Techno Brésil: Felipe Neto, le youtuber qui défie Bolsonaro

AFP

7.10.2020 - 10:49

Habitué à faire rire les jeunes avec ses vidéos sur Youtube, Felipe Neto est devenu une personnalité de premier plan du débat politique au Brésil défiant le président d'extrême droite Jair Bolsonaro et s'exposant au discours de haine de certains de ses partisans.

«Ce qui dérange tellement le gouvernement, c'est que beaucoup de gens sont d'accord avec moi, et ça se passe justement là où ils sont d'habitude en terrain conquis, sur internet», explique-t-il dans un entretien par courriel à l'AFP.

Fort de 39,7 millions d'abonnés sur Youtube et 12,4 millions sur Twitter, ce jeune homme de 32 ans né dans un quartier populaire de Rio de Janeiro est l'un des deux Brésiliens qui figurent sur la liste des 100 personnalités les plus influentes du monde du magazine américain Time. Le deuxième est le président Bolsonaro.

QUESTION : Vous continuez à penser que Jair Bolsonaro est «le pire président du monde» pour le combat contre la pandémie de coronavirus, comme vous l'aviez dit en juillet au New York Times ?

RÉPONSE : «C'est le pire président au monde non seulement en ce qui concerne la pandémie, mais aussi en matière d'environnement. Je n'ai pas le moindre doute là-dessus. Mais il est mauvais dans presque tous les domaines. L'économie va de mal en pis, notre politique étrangère est inexistante, nous sommes une blague pour le monde entier. Le Brésil est en train de s'enfoncer».

Q : Avez-vous pensé à abandonner après les attaques des pro-Bolsonaro ?

R : «Pour moi, me taire n'est pas une option (...) Ils ont tout fait pour salir mon nom, me traiter de pédophile, d'escroc, de communiste.
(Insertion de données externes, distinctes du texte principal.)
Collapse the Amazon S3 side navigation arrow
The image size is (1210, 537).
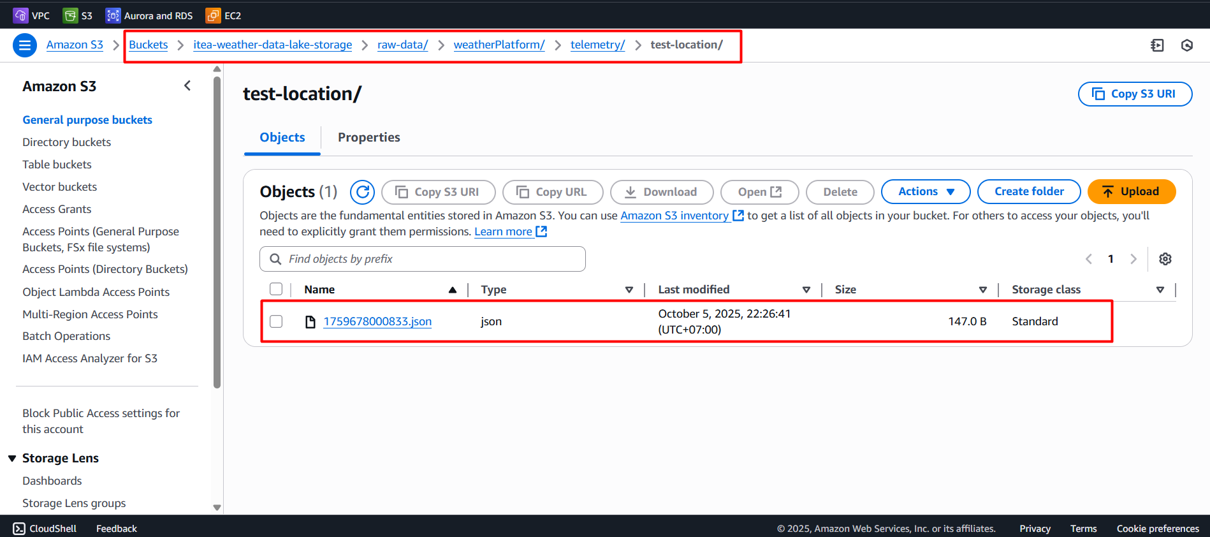coord(187,85)
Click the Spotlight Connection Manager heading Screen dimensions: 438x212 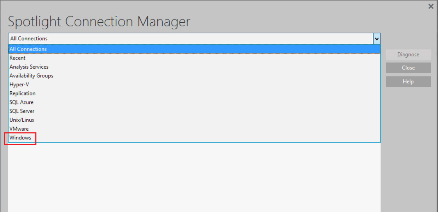point(99,22)
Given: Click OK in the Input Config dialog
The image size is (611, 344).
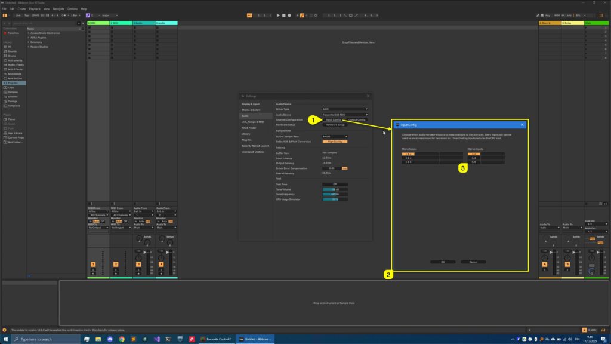Looking at the screenshot, I should (x=443, y=262).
Mais ils n'ont pas réussi à détruire ma réputation. Au contraire, ça n'a fait que renforcer mon image. Puis, du jour au lendemain, ces attaques coordonnées sur internet ont cessé».

- «Je ne regrette rien» -

Q : Pourquoi avez-vous décidé d'assumer publiquement vos positions politiques ?

R : «J'ai commencé à faire des vidéos sur Youtube très jeune et j'ai mûri sous le regard de beaucoup de gens. J'ai commis beaucoup d'erreurs, j'en commets encore, mais je me suis engagé à étudier et à tenter d'évoluer en permanence. J'ai toujours parlé de politique (il a critiqué par le passé le Parti des travailleurs de l'ex-président de gauche Lula, ndlr). Le problème, c'est que la situation politique du pays a changé et beaucoup de gens se sont rendu compte de l'abîme dans lequel on était plongé».
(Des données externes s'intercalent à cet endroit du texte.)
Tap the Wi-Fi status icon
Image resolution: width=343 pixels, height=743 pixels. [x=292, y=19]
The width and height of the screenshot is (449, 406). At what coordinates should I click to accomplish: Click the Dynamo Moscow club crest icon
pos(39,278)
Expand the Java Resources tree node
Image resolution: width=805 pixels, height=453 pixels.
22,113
Q : Quelles ont été les conséquences de cet engagement ?

R : «Financièrement, ça m'a coûté très cher. Actuellement, je n'ai plus le moindre sponsor qui me soutient sur le long terme. Les entreprises se sont éloignées, des contrats de sponsors n'ont pas été renouvelés, même si je continue à battre tous les records en termes d'interactivité avec les internautes et de retour pour les marques. J'ai perdu des millions de réais.

Ça m'a aussi coûté ma liberté, parce que j'ai dû avoir recours à une sécurité renforcée à cause de menaces que j'ai reçues. J'ai peur pour ma famille. Mais je ne regrette rien et je peux dormir tranquille chaque soir, en sachant que je fais tout ce que je peux pour combattre le fascisme».

Q : Comment avez-vous réagi après avoir vu votre nom figurer sur la liste des 100 personnalités les plus influentes du monde de Time ?

R: C'était une énorme surprise. Seuls 12 Brésiliens dans l'histoire y ont figuré et c'est la première fois que quelqu'un issu du secteur du divertissement est cité. C'est un grand honneur, et ça me fait prendre encore plus conscience de la responsabilité qui est la mienne en raison de cette influence».

Q : Avez-vous l'intention de vous lancer dans une carrière politique ?

R: «Non, le monde de la politique ne m'attire pas, je pense que je peux faire beaucoup plus en dehors, notamment avec la société civile, les ONG».